To show that this offset response is in fact necessary, she selectively deactivated the neurons involved using a technique known as optogenetics. This is an approach that employs genetic manipulation to allow particular neurons to be selectively deactivated by a light pulse. The resulting series of tests demonstrated that mice without the offset signal found it difficult to correctly identify the end of a sound. “This shows that the offset response is not just an artifact, but has a specific function,” says Barkat, who believes that in humans it could play a significant role in understanding speech. “Spoken language also includes brief pauses, which have meaning – so we have to be able to recognize exactly when a sound is over.” Likewise, in order to properly appreciate music, we need to be able to perceive even the tiniest of pauses.

Barkat hopes that these findings could one day play a part in improving the effectiveness of cochlear implants. These in-ear prostheses enable deaf people to understand spoken language – but are less effective in noisy environments or when listening to music, for example. “Perhaps the offset signal is lost with cochlear implants, and we could restore it with additional external stimulation.”

Ultimate goal: the bigger picture

Applying research findings to humans is the ultimate goal – even if there is still a long way to go. “After all, we are not performing these experiments to find out how hearing works in mice,” says Barkat. “But the questions we are interested in cannot be examined directly in the human brain.” Mice, however, are excellently suited to this purpose. Even though they do not possess language and hear in a different frequency range to humans, their brain structures and the signaling pathways they use for hearing work in fundamentally the same way.
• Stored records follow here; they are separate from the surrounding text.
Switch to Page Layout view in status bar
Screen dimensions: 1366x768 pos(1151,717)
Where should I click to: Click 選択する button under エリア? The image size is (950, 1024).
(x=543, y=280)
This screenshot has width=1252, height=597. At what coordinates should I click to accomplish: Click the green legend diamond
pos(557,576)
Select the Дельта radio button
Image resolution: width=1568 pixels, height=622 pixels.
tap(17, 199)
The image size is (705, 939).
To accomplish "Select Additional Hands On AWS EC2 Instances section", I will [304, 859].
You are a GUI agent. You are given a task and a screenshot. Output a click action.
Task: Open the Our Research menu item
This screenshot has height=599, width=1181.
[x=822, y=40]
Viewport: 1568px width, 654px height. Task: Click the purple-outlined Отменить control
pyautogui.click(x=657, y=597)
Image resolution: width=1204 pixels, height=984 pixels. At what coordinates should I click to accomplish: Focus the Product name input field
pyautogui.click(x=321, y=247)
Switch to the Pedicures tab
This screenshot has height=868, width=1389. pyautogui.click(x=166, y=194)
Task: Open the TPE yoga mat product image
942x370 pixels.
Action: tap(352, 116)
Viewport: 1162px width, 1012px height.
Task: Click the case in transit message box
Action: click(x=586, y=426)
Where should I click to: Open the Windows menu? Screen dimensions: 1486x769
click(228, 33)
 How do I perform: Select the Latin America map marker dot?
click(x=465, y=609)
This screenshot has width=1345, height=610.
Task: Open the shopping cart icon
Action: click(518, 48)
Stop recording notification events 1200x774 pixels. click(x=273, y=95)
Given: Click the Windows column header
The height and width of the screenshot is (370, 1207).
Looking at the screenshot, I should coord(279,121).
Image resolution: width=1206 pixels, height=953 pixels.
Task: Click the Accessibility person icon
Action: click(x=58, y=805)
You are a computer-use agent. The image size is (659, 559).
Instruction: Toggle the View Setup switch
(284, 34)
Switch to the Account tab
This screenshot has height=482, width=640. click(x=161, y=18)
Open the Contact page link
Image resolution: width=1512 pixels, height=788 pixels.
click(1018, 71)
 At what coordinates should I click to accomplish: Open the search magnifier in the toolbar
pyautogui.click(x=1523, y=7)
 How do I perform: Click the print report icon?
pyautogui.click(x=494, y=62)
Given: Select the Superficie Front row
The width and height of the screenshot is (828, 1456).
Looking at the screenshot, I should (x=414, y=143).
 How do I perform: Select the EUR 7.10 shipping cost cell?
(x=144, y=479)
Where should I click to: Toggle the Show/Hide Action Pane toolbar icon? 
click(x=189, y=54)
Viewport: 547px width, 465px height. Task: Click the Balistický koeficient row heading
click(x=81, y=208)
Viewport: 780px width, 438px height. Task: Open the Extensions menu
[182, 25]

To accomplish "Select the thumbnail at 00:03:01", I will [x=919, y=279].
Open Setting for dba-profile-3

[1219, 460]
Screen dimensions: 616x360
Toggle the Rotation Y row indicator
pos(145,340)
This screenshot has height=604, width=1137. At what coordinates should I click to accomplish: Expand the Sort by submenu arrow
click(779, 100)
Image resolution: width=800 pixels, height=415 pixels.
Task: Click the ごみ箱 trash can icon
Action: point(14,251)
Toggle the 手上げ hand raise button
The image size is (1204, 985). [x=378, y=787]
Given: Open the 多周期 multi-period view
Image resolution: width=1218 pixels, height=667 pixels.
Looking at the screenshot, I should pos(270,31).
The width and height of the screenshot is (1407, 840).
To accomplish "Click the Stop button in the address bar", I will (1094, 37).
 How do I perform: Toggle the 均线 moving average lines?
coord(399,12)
Moreover, experiments with mice allow brain research to draw on a broad range of established techniques such as optogenetics.

Besides offset activity, Tania Barkat and her team use these methods to explore numerous other facets of hearing too: Another study looked at how the brain switches from passive hearing to active listening, for instance. A current project is examining why loud sounds are perceived as lasting longer than quiet ones.

Meanwhile, experiments involving mice fitted with cochlear implants are testing the effect of these devices on processes in the brain. “As different as all these research avenues may appear, they are ultimately all about the brain’s plasticity,” Barkat explains. “We examine all these processes individually under controlled conditions in the lab in an effort to understand them. Only then can we raise the complexity level and look at how the brain is able to continually adapt its hearing to different environments and tasks under more realistic conditions.”